Compared with an organic liquid battery, the solid-state battery does not contain liquid components, does not have the problems of volatilization, liquid leakage and flatulence, and has excellent electrochemical stability and high-temperature stability. The solid-state battery can completely replace the traditional liquid-state battery in the future and is widely applied to energy storage systems. However, the following problems still exist in the current solid-state battery: the solid electrolyte has a large interface impedance in contact with the electrode, and the ionic conductivity of the solid battery is low, so that the electrochemical performance of the solid battery at normal temperature is poor. The electrochemical performance of the solid-state battery is greatly influenced by the temperature, the interfacial impedance of the solid-state battery is reduced along with the increase of the temperature, the ionic conductivity of the solid-state electrolyte is greatly improved, and the electrochemical performance of the solid-state battery can meet the requirements of an energy storage system.
Disclosure of Invention
In order to solve the existing problems, the invention aims to provide a solid-state battery energy storage system capable of accurately controlling the temperature, which can improve the temperature control precision of a solid-state battery, ensure the consistency of the battery in the operation process and solve the problems of large internal resistance and poor charging and discharging performance of the solid-state battery at normal temperature.

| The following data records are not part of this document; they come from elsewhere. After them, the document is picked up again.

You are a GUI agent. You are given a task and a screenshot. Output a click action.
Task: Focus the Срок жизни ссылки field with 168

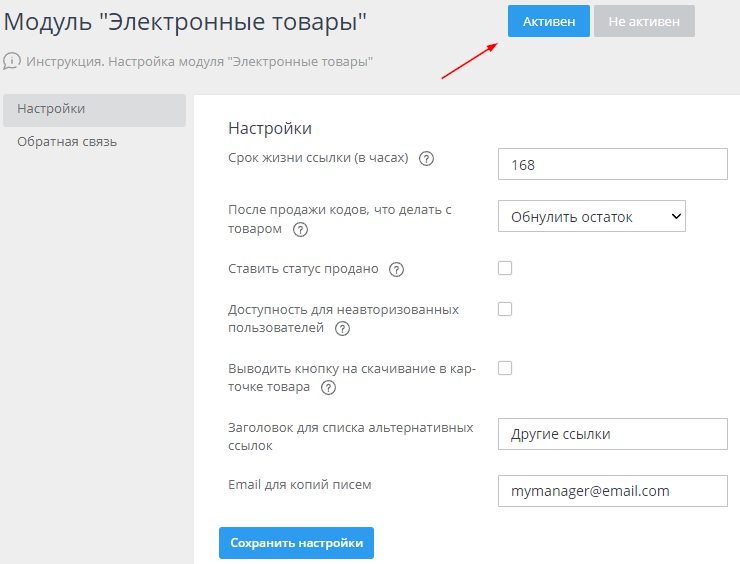(x=612, y=164)
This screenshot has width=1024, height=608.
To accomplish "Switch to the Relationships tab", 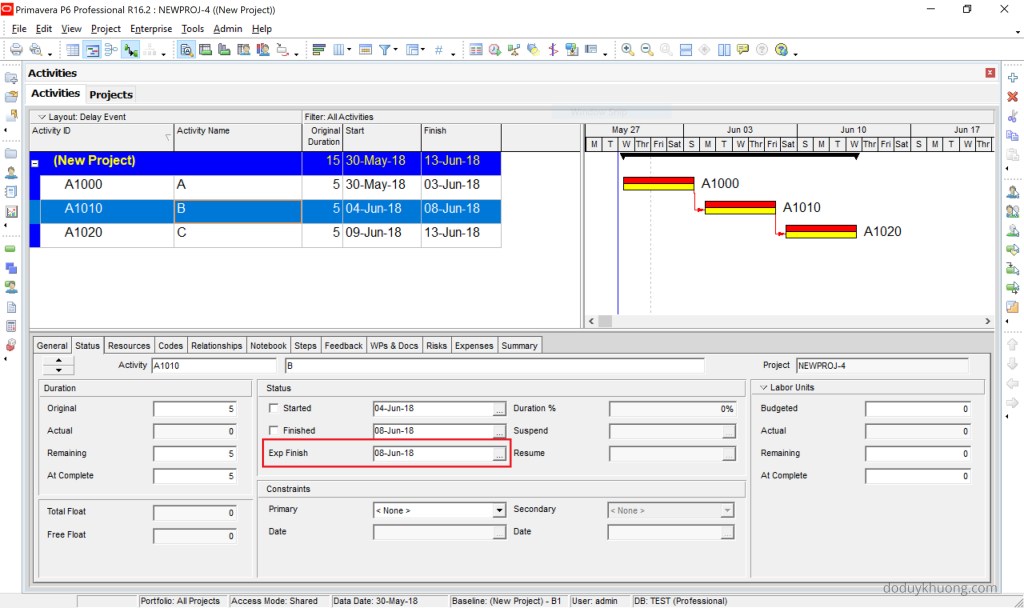I will pyautogui.click(x=216, y=345).
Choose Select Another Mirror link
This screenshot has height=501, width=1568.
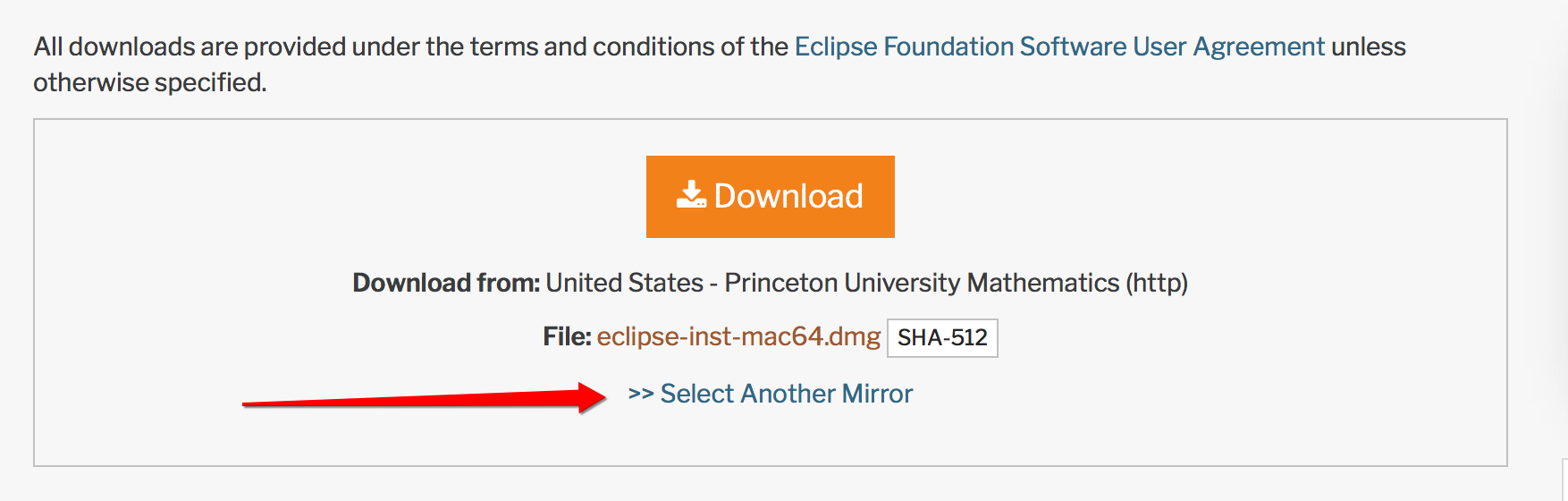(786, 394)
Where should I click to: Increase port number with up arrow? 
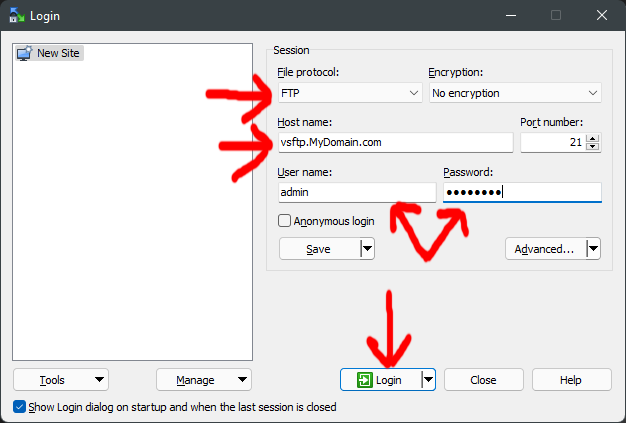click(x=593, y=139)
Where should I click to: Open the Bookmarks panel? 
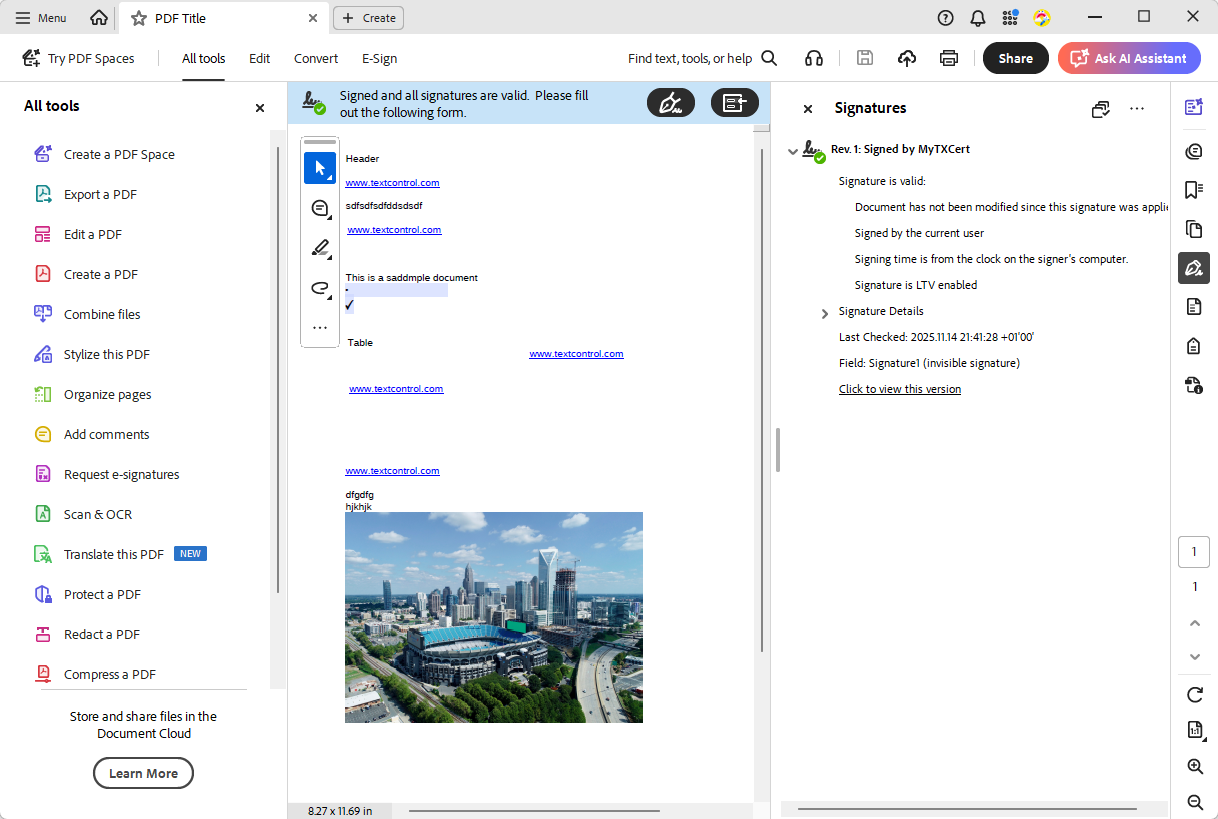pos(1194,190)
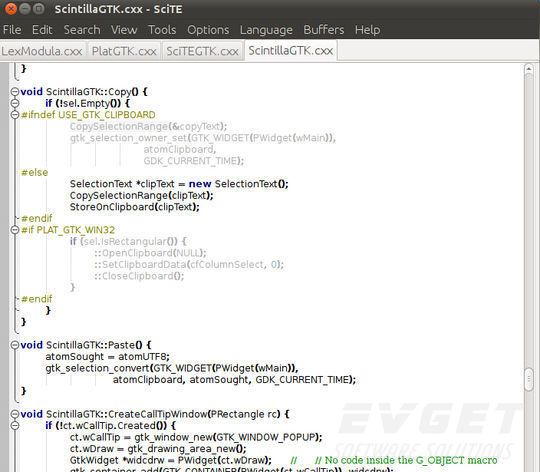
Task: Collapse the ScintillaGTK::Copy function fold
Action: coord(14,92)
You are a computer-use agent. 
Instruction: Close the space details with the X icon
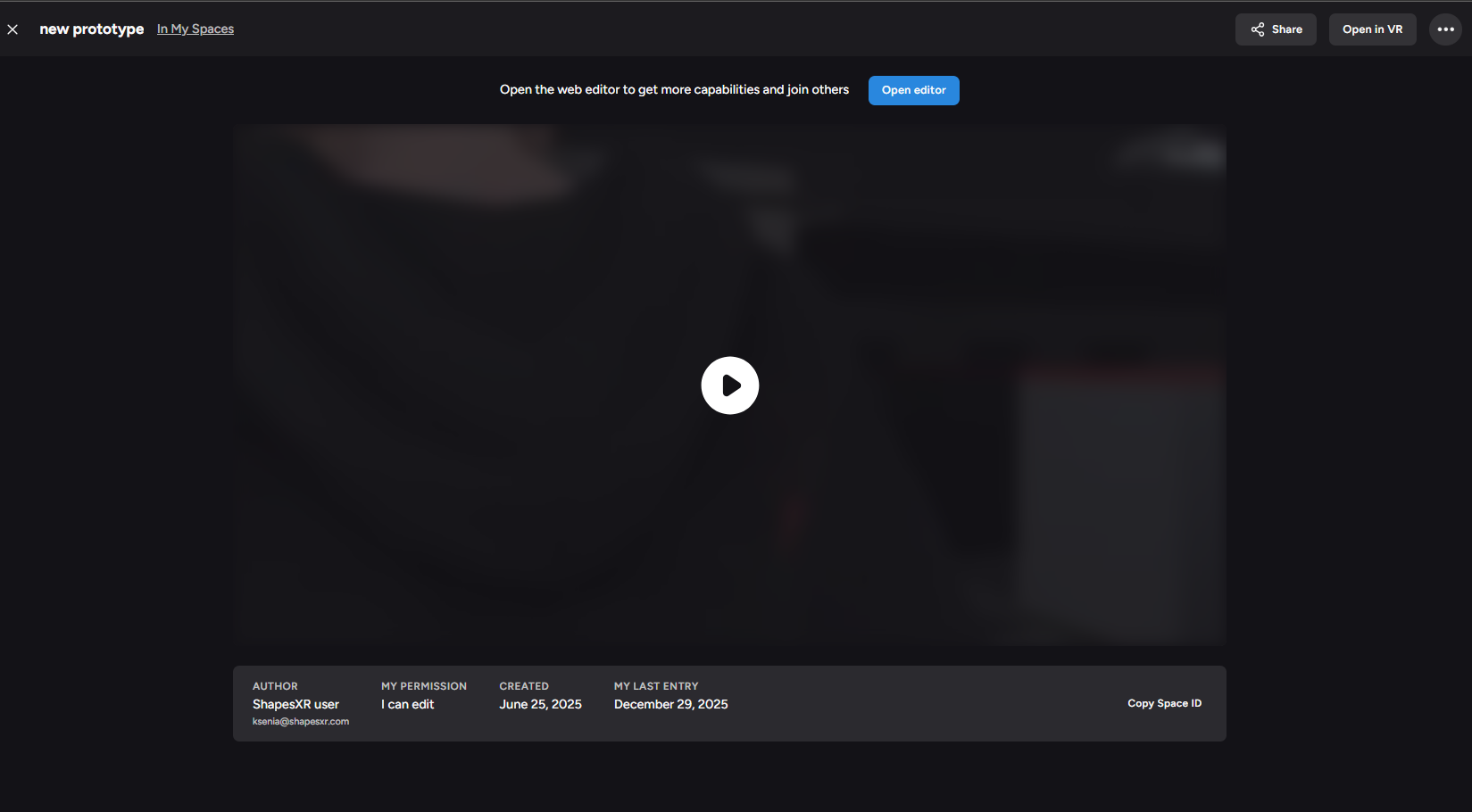click(12, 29)
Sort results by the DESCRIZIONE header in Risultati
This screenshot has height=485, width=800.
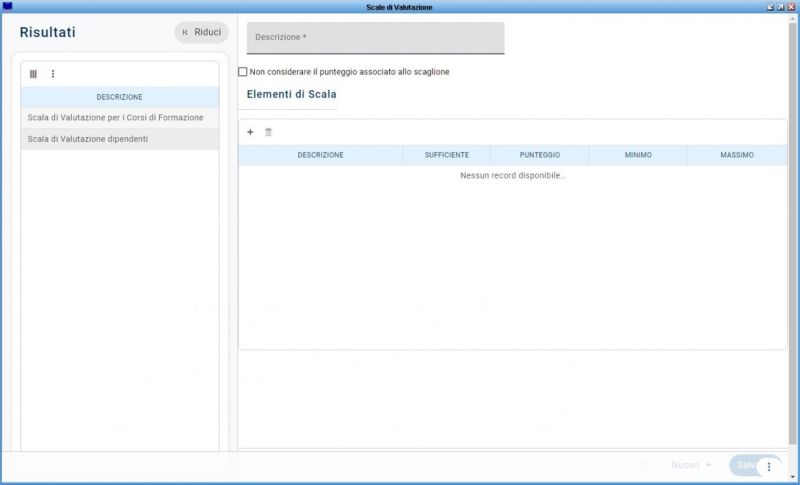coord(119,97)
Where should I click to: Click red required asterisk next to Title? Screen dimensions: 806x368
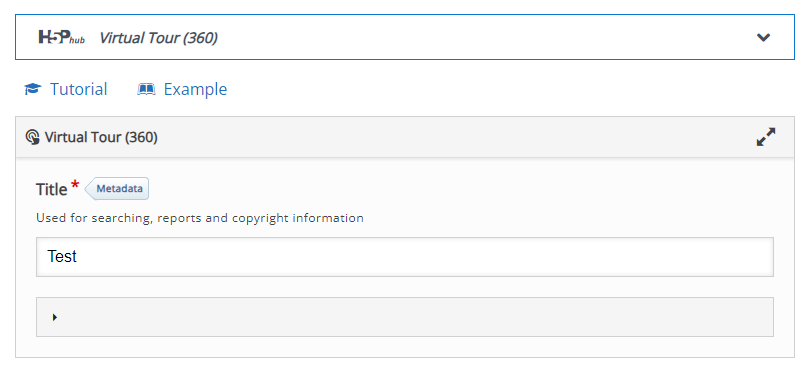tap(75, 185)
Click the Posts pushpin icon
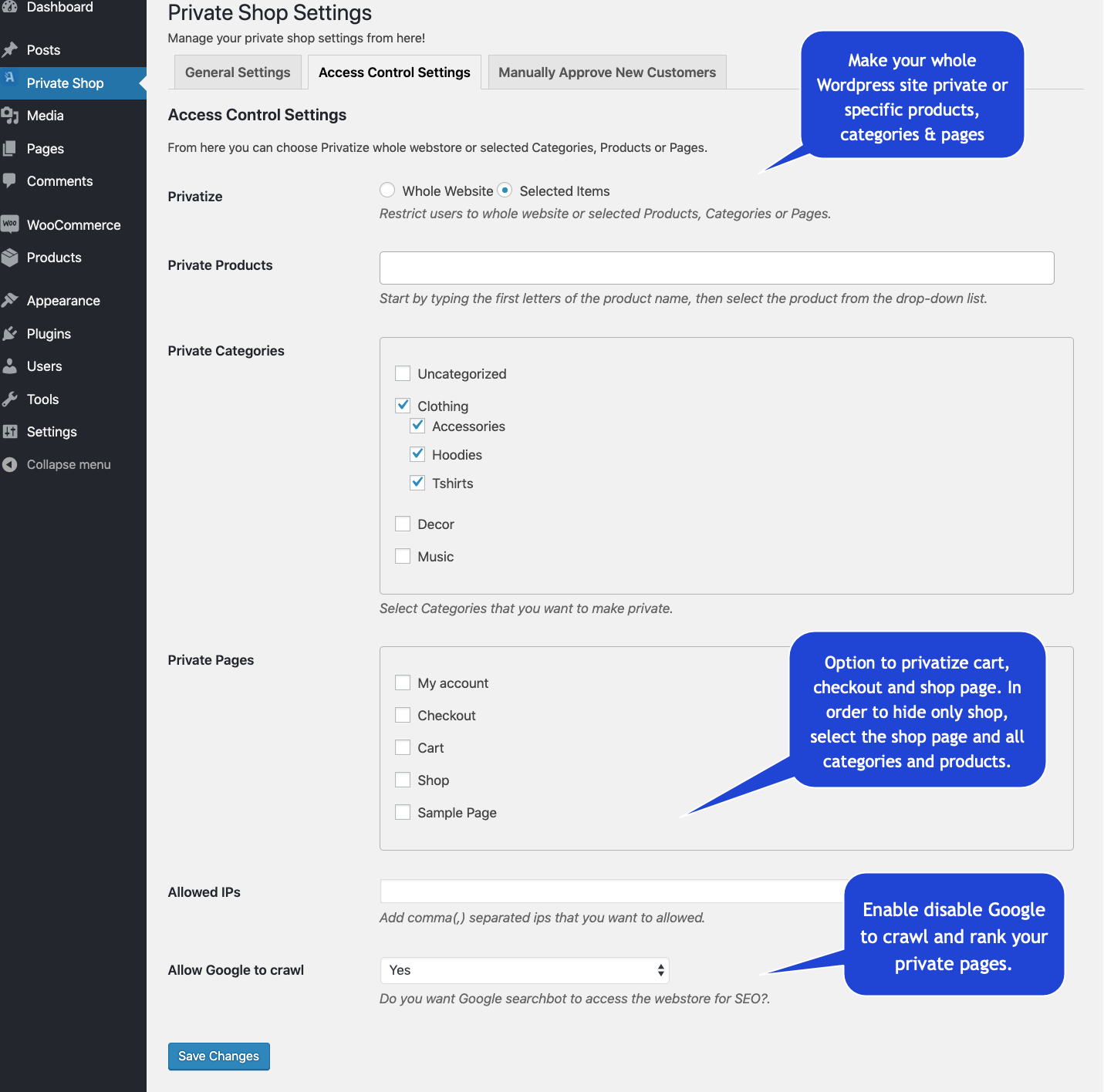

The invention is realized by the following technical scheme:
the invention discloses a solid-state battery energy storage system capable of accurately controlling temperature, which comprises a DC-AC module, a solid-state battery management module, a DC-DC module, a solid-state battery module and a temperature-adjusting water circulating system, wherein the DC-AC module is connected with the solid-state battery management module;
each solid-state battery module is connected with one DC-DC module, all the DC-DC modules are connected with the solid-state battery management module after being connected in parallel, the solid-state battery management module is connected with the DC-AC module, and the DC-AC module is connected to an external power grid;
the solid-state battery module comprises a plurality of solid-state battery monomers, a plurality of battery temperature sensors are arranged in the solid-state battery module and connected with the solid-state battery management module, the temperature-adjusting water circulation system comprises a water circulation pipeline, and the water circulation pipeline penetrates through all the solid-state battery monomers in the solid-state battery energy storage system.
Preferably, the temperature-adjusting water circulating system further comprises a water storage device, a heating device is arranged in the water storage device, and a water pump and a main valve are arranged on the water circulating pipeline.
Further preferably, a water temperature sensor is arranged in the water storage device.
Preferably, the water circulation pipe is connected in series with each solid-state battery cell in turn.
Preferably, the water circulation pipeline comprises a water delivery main pipe, a water return main pipe and a plurality of water delivery branch pipes, the water delivery main pipe is connected with a water outlet of the water storage device, the water delivery main pipe is connected with each water delivery branch pipe, each water delivery branch pipe penetrates through all solid-state battery monomers in the corresponding solid-state battery module and then is connected to the water return main pipe, the water return main pipe is connected with a water return port of the water storage device, and each water delivery branch pipe is provided with a branch valve.
Preferably, the solid-state battery module and the water circulation pipeline are both externally coated with heat insulation layers.
Preferably, the solid-state battery monomer is provided with a through hole, two ends of the through hole are respectively located at two ends of the solid-state battery monomer, and the water circulation pipeline is arranged in the through hole in a penetrating mode.
Preferably, the two sides of the axis of the solid battery are respectively provided with a first through hole and a second through hole, the first through hole is parallel to the second through hole, and the water circulation pipeline is arranged in the first through hole and the second through hole in a penetrating manner.
Preferably, the outer wall of the water circulation pipeline is in close contact with the inner wall of the solid battery monomer, the water circulation pipeline is in sealing connection with the solid battery monomer, and the water circulation pipeline is a heat conduction silicon pipe.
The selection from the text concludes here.